Mass (kg) is the amount of matter in an object — a scalar, constant everywhere. Weight W = mg is a gravitational force (N) — a vector pointing downward. On the Moon, your mass is the same but your weight is less (g_Moon ≈ 1.6 m/s²). Never write 'weight = 70 kg' — weight is in Newtons.

Static friction: acts when surfaces are stationary relative to each other. Maximum static friction = μ_s · N. Kinetic (sliding) friction: acts when surfaces slide. f_k = μ_k · N. Always μ_k < μ_s — it is harder to start an object moving than to keep it moving. Friction always opposes the relative motion (or tendency of motion).

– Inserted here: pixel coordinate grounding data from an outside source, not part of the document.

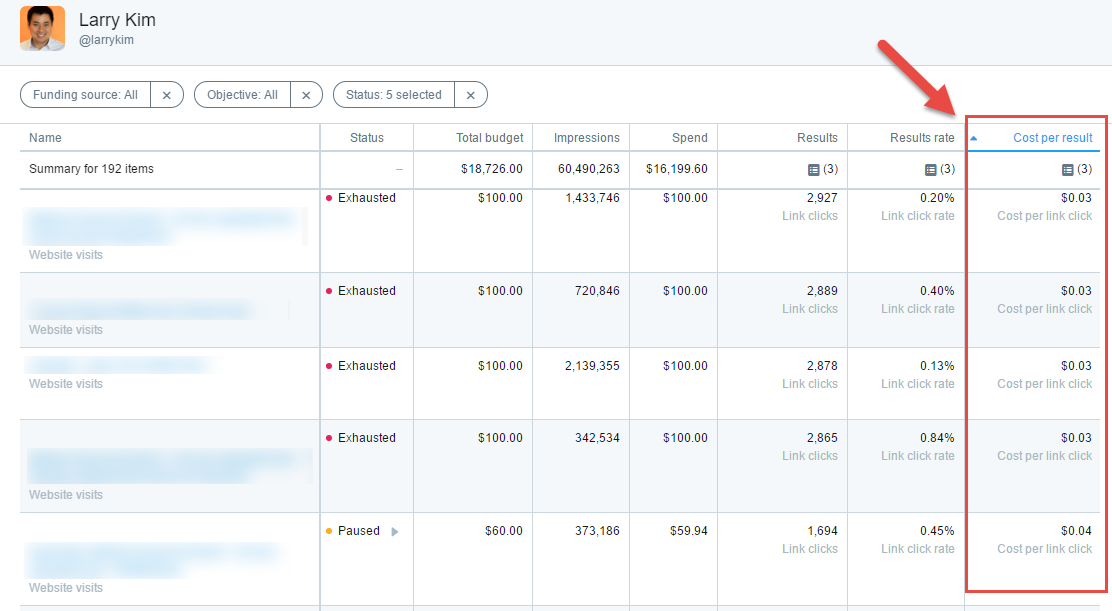Open the Funding source: All filter
Image resolution: width=1112 pixels, height=611 pixels.
85,94
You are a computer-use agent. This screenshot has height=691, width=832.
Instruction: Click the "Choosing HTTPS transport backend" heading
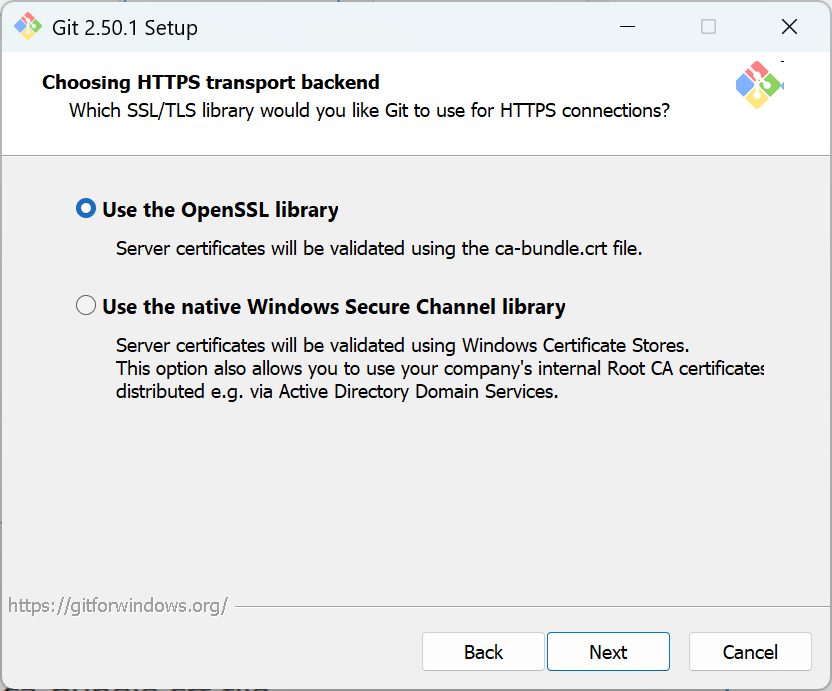[x=211, y=83]
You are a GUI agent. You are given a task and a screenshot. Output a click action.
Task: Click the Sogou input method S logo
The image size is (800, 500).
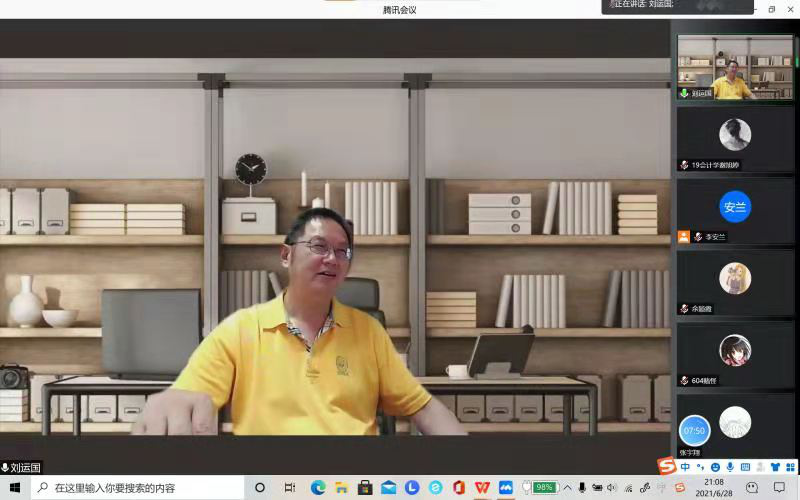pos(666,466)
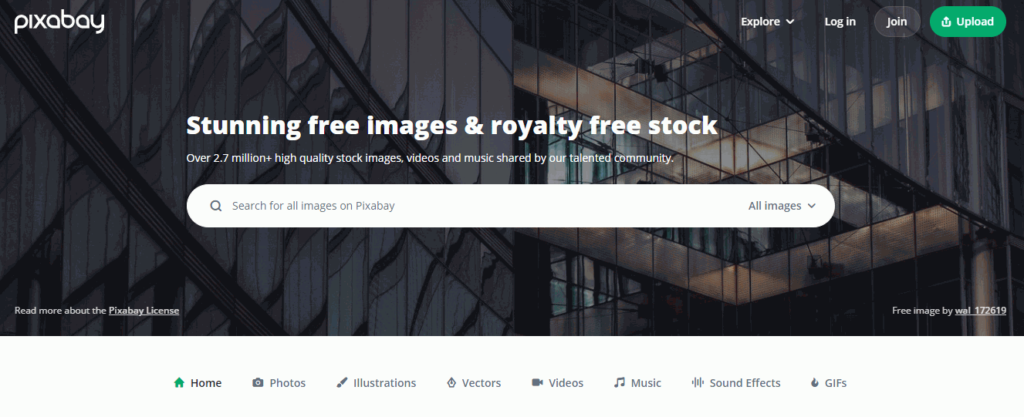This screenshot has height=417, width=1024.
Task: Click the pen nib Vectors icon
Action: click(x=451, y=383)
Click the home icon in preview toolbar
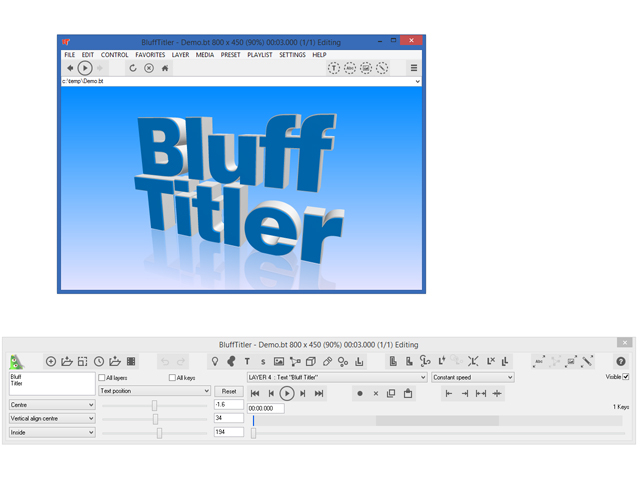This screenshot has height=480, width=640. click(x=165, y=68)
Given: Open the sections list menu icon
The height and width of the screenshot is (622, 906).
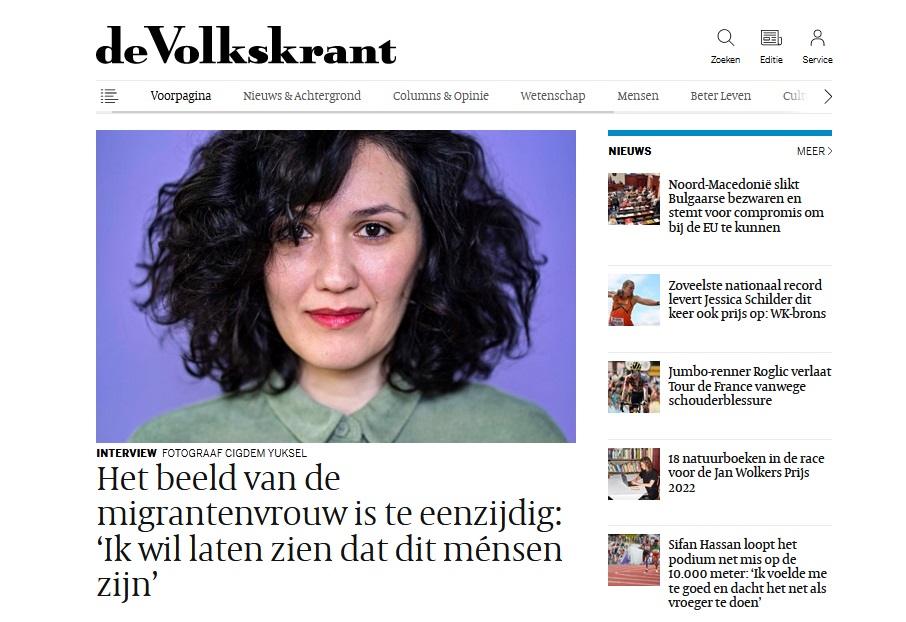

For an object on a slope of angle θ, resolve the weight W = mg into two components: along the slope: W sinθ (causes sliding), perpendicular to slope: W cosθ (determines N). The normal force N = mg cosθ (if no other perpendicular forces). Friction force = μ_k · mg cosθ. Net force along slope = mg sinθ − f.

The normal force is always perpendicular to the contact surface — it is a contact force from the surface pushing back. It adjusts to maintain equilibrium in the perpendicular direction. On a flat surface: N = mg. On a slope: N = mg cosθ. In a lift accelerating upward: N = m(g + a). In free fall: N = 0 (weightlessness).

When an object falls through a fluid, drag force increases with speed. Phase 1: F_drag < mg → net downward force → object accelerates. Phase 2: as speed increases, F_drag increases → acceleration decreases. Phase 3: F_drag = mg → F_net = 0 → constant maximum speed = terminal velocity. The v–t graph curves and flattens exponentially. Factors increasing terminal velocity: greater mass (more weight to overcome), smaller cross-section (less drag). Example: a skydiver face-down reaches ~55 m/s; head-down reaches ~90 m/s. A parachute dramatically increases drag area, reducing terminal velocity to ~5 m/s.

For objects connected by strings, treat the SYSTEM first to find acceleration, then isolate an object to find tension. Atwood machine (two masses over pulley): a = (m₁ − m₂)g/(m₁ + m₂); T = 2m₁m₂g/(m₁ + m₂). Two blocks on a surface connected by a string, force F on one: a = F/(m₁ + m₂); T = m₂ × a. Elevator problems: person of mass m in elevator accelerating at a: N = m(g + a) upward acceleration, N = m(g − a) downward acceleration. N = 0 in free fall (weightlessness).

A spring force is proportional to extension: F = kx (restoring form: F = −kx). k = spring constant (N/m), x = extension from natural length. Stiffer springs have larger k. Hooke's Law holds only in the elastic region (below elastic limit). Beyond the elastic limit, the spring deforms permanently. Combining springs: in series — 1/k_total = 1/k₁ + 1/k₂ (k_total < either k); in parallel — k_total = k₁ + k₂ (k_total > either k). Hooke's Law leads directly to SHM (see oscillations).